%%

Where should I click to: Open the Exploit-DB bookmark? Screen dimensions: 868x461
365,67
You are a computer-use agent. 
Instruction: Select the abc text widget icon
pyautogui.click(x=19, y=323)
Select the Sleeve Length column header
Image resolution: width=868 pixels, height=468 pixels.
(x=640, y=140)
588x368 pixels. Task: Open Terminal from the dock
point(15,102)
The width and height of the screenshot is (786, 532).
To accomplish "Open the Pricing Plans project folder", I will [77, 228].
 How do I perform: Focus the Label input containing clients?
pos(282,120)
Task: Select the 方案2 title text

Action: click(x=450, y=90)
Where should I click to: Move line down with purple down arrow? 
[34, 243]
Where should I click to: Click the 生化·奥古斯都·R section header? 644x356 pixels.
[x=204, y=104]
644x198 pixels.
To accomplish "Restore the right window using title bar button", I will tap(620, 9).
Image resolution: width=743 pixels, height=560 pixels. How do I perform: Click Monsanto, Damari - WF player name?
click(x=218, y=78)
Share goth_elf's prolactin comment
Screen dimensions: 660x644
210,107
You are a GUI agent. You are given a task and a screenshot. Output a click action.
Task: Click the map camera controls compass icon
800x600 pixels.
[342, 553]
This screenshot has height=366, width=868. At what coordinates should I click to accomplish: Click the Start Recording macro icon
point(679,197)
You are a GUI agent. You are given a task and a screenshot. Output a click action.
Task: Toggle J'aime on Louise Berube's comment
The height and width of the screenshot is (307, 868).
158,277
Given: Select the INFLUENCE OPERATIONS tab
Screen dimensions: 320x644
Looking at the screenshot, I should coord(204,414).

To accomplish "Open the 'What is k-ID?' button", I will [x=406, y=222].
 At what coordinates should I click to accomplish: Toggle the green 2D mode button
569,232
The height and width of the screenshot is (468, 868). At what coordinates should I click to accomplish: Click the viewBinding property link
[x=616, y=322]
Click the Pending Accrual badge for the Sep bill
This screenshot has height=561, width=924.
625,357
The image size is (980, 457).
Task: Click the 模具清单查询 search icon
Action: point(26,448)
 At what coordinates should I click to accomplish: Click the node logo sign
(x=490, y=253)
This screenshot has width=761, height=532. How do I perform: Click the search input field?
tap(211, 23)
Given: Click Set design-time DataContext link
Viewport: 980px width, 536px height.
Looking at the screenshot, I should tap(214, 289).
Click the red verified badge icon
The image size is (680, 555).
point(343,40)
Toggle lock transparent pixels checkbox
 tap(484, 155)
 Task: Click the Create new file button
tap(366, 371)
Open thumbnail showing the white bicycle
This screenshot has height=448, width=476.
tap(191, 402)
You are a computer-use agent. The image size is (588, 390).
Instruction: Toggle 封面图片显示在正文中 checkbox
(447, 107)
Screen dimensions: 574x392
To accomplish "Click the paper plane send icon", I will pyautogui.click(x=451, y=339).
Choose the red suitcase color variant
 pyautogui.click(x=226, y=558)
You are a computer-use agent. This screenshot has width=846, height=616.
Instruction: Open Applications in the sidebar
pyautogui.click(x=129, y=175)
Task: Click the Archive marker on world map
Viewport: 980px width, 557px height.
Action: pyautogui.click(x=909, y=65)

%%

YOUR TASK:
Copy all of these records, line for line, with no changes.

FINISHED EXERCISE:
Where should I click to: Open the Exploit-DB bookmark? Screen dimensions: 868x461
365,67
You are a computer-use agent. 
Instruction: Select the abc text widget icon
pyautogui.click(x=19, y=323)
Select the Sleeve Length column header
Image resolution: width=868 pixels, height=468 pixels.
(x=640, y=140)
588x368 pixels. Task: Open Terminal from the dock
point(15,102)
The width and height of the screenshot is (786, 532).
To accomplish "Open the Pricing Plans project folder", I will [77, 228].
 How do I perform: Focus the Label input containing clients?
pos(282,120)
Task: Select the 方案2 title text

Action: click(x=450, y=90)
Where should I click to: Move line down with purple down arrow? 
[34, 243]
Where should I click to: Click the 生化·奥古斯都·R section header? 644x356 pixels.
[x=204, y=104]
644x198 pixels.
To accomplish "Restore the right window using title bar button", I will tap(620, 9).
Image resolution: width=743 pixels, height=560 pixels. How do I perform: Click Monsanto, Damari - WF player name?
click(x=218, y=78)
Share goth_elf's prolactin comment
Screen dimensions: 660x644
210,107
You are a GUI agent. You are given a task and a screenshot. Output a click action.
Task: Click the map camera controls compass icon
800x600 pixels.
[342, 553]
This screenshot has height=366, width=868. At what coordinates should I click to accomplish: Click the Start Recording macro icon
point(679,197)
You are a GUI agent. You are given a task and a screenshot. Output a click action.
Task: Toggle J'aime on Louise Berube's comment
The height and width of the screenshot is (307, 868).
158,277
Given: Select the INFLUENCE OPERATIONS tab
Screen dimensions: 320x644
Looking at the screenshot, I should coord(204,414).

To accomplish "Open the 'What is k-ID?' button", I will [x=406, y=222].
 At what coordinates should I click to accomplish: Toggle the green 2D mode button
569,232
The height and width of the screenshot is (468, 868). At what coordinates should I click to accomplish: Click the viewBinding property link
[x=616, y=322]
Click the Pending Accrual badge for the Sep bill
This screenshot has height=561, width=924.
625,357
The image size is (980, 457).
Task: Click the 模具清单查询 search icon
Action: point(26,448)
 At what coordinates should I click to accomplish: Click the node logo sign
(x=490, y=253)
This screenshot has width=761, height=532. How do I perform: Click the search input field?
tap(211, 23)
Given: Click Set design-time DataContext link
Viewport: 980px width, 536px height.
Looking at the screenshot, I should tap(214, 289).
Click the red verified badge icon
The image size is (680, 555).
point(343,40)
Toggle lock transparent pixels checkbox
 tap(484, 155)
 Task: Click the Create new file button
tap(366, 371)
Open thumbnail showing the white bicycle
This screenshot has height=448, width=476.
tap(191, 402)
You are a computer-use agent. The image size is (588, 390).
Instruction: Toggle 封面图片显示在正文中 checkbox
(447, 107)
Screen dimensions: 574x392
To accomplish "Click the paper plane send icon", I will pyautogui.click(x=451, y=339).
Choose the red suitcase color variant
 pyautogui.click(x=226, y=558)
You are a computer-use agent. This screenshot has width=846, height=616.
Instruction: Open Applications in the sidebar
pyautogui.click(x=129, y=175)
Task: Click the Archive marker on world map
Viewport: 980px width, 557px height.
Action: pyautogui.click(x=909, y=65)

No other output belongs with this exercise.